Bei Aldi Süd und Aldi Nord sind sie vermutlich daran gewöhnt, für so manches Elend in der Welt verantwortlich gemacht zu werden. Das mag im Einzelfall vielleicht sogar zutreffen. An einem sind die Manager der Discounter aber sicher nicht schuld: am derzeitigen Verfall der Milchpreise. Den haben die Erzeuger vor allem sich selbst zuzuschreiben, tatkräftig unterstützt vom Deutschen Bauernverband. Sie produzieren schlicht und ergreifend zu viel Milch - und wenn das Angebot größer ist als die Nachfrage, dann fallen die Preise. Das ist eine ganz simple Marktregel.
Wie aber konnte es soweit kommen? Die Nachfrage deutscher Konsumenten ist seit Jahren relativ stabil, Wachstum hierzulande ist kaum möglich. Deshalb schielen die deutschen Milchbauern auf den Weltmarkt. Schon heute exportieren sie etwa die Hälfte der Produktion. Und wenn im nächsten Jahr die Fesseln der lästigen Milchquote endgültig fallen, wird ihnen die Ausfuhr noch leichter fallen. Dann darf jeder so viel melken wie er mag. Weil sich viele Milchviehhalter davon gute Geschäfte versprechen, haben sie sich bereits mehr Tiere angeschafft und liefern mehr Milch.
Freiheit bedeutet Unsicherheit
Doch die neue Freiheit hat eben auch ihren Preis. Die Milchbauern setzen sich mit ihrer Exportorientierung stärker dem Auf und Ab des freien Marktes aus. Genau dessen Schwankungen bekommen sie nun zu spüren, politische Konflikte lassen die Nachfrage am Weltmarkt sinken. Das ist bedauerlich für die Landwirte, die gerade viel Geld in den Ausbau ihrer Ställe gesteckt haben. Doch sie werden mit solchen Risiken leben müssen, wie viele andere Unternehmer in diesem Land auch.

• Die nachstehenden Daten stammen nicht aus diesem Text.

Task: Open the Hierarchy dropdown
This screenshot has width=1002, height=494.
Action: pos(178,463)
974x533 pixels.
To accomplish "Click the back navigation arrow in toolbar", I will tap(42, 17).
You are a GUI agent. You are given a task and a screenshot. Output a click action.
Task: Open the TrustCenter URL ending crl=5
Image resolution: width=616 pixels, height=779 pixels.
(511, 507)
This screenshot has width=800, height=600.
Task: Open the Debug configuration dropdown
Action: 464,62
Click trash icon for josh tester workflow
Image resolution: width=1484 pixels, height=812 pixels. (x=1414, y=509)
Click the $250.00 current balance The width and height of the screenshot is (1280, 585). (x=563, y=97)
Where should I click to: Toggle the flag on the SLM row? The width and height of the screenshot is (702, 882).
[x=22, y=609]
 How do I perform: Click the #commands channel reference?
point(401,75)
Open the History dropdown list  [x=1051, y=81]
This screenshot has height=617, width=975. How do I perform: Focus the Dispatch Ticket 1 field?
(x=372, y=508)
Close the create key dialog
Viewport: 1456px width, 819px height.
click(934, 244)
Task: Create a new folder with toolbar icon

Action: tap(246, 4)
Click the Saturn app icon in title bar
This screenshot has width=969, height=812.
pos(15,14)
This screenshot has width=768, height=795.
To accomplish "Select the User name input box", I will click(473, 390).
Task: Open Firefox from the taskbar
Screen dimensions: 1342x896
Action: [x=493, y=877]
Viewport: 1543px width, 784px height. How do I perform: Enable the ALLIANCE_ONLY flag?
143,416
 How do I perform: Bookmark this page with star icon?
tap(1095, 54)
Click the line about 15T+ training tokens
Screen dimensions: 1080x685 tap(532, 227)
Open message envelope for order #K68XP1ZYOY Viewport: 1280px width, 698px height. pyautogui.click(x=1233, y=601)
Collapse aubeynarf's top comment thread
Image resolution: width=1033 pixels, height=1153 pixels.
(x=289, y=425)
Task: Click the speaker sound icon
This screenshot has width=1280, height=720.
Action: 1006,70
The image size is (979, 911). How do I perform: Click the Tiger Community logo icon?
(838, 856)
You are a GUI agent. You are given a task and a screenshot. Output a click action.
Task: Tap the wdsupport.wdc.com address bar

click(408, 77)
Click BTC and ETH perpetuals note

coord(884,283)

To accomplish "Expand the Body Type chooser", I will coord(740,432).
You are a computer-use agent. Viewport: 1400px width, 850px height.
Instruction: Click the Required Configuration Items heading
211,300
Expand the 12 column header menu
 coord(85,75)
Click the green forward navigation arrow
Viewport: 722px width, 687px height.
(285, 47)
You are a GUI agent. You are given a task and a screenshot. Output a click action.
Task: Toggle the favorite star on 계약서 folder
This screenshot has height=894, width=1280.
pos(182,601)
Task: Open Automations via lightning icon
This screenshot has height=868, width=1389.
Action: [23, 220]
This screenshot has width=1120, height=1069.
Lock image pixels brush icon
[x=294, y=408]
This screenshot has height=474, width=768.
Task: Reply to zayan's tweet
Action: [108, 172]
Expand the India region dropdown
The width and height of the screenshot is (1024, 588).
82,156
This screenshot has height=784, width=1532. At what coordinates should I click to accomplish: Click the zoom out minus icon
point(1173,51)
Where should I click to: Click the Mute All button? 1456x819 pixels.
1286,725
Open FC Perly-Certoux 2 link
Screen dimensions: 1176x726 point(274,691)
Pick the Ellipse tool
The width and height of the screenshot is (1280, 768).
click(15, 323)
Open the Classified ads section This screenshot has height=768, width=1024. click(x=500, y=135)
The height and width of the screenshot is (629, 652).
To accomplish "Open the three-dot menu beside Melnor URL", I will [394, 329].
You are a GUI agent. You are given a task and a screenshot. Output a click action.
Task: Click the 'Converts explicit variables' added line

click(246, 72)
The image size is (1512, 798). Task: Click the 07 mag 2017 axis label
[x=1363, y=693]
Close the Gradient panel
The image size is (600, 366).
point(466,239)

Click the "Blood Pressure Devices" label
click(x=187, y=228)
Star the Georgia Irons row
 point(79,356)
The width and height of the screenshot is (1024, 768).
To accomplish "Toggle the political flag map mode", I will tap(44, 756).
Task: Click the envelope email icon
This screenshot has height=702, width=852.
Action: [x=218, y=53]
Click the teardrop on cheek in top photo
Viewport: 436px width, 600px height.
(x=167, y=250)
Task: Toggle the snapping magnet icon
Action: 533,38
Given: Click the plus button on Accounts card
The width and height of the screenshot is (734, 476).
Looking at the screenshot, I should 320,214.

Scheinheilig ist es aber, wenn der Bauernverband dem Handel, und damit eben auch den Verbrauchern, wieder einmal die Schuld für den Preisverfall in die Schuhe schieben will. Schließlich ermuntert er die Milchbauern seit Jahren, sie sollten sich fit für den Weltmarkt machen. Statt mit dem Finger auf andere zu zeigen, sollte der Verband dafür nun auch die Verantwortung übernehmen.